> [GIVEN PROBLEM] From the text about Reverend Russell, list every aim of the community's push that he is said to have led.

> [QUOTED TEXT]
========================================

Pastor Russell was a giant of the local civil rights movement. He stood at the vanguard of the community’s push for equality before the law, justice in the courts, and political independence.

As a pastor, civil rights leader, and elected official the Reverend Russell’s name became a household word in the local community.

In 1965, he served as a federal registrar to ensure that minority voting rights were protected under the new Voting Rights Act passed by Congress.

In the Early 1970’s he reactivated the local chapter of the National Association for the Advancement of Colored People (NAACP). His immediate objective was to get black elected officials on the Monroe City Council. It was a fight ultimately ended with a victorious lawsuit filed by Benny J. Ausberry and others that changed Monroe’s government and provided for Black representation on the city council.

He pastored Macedonia and Antioch Baptist Churches. Both churches became bases for local youth protesters that marched and picketed to desegregate local businesses that refused to hire blacks. The Reverend Russell was at the forefront of many of the marches and was arrested in 1970 while attempting to integrate a public event held at the Monroe Civic Center.

In 1972, he was appointed as “Assistant Mayor” of the City of Monroe. From a large suite of offices in city hall, he managed a large budget and was specially charged to respond to the needs of African-Americans in Monroe’s South Side. When Mayor Ralph Troy wanted him to use his new position to muzzle black protests against injustices, Reverend Russell abruptly quit the job. He said he refused to be the white man’s “Super Nigger.”

========================================

> [DATA SEGMENT]

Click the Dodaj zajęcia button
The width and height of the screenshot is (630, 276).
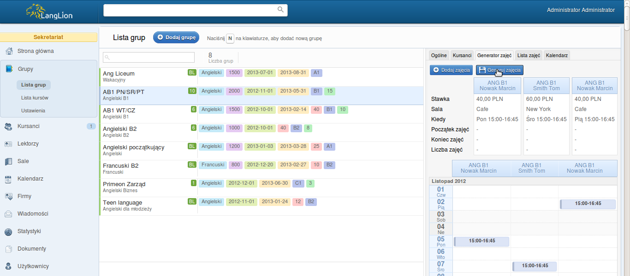[x=451, y=70]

========================================

> [FINAL RESULT]
- Equality before the law
- Justice in the courts
- Political independence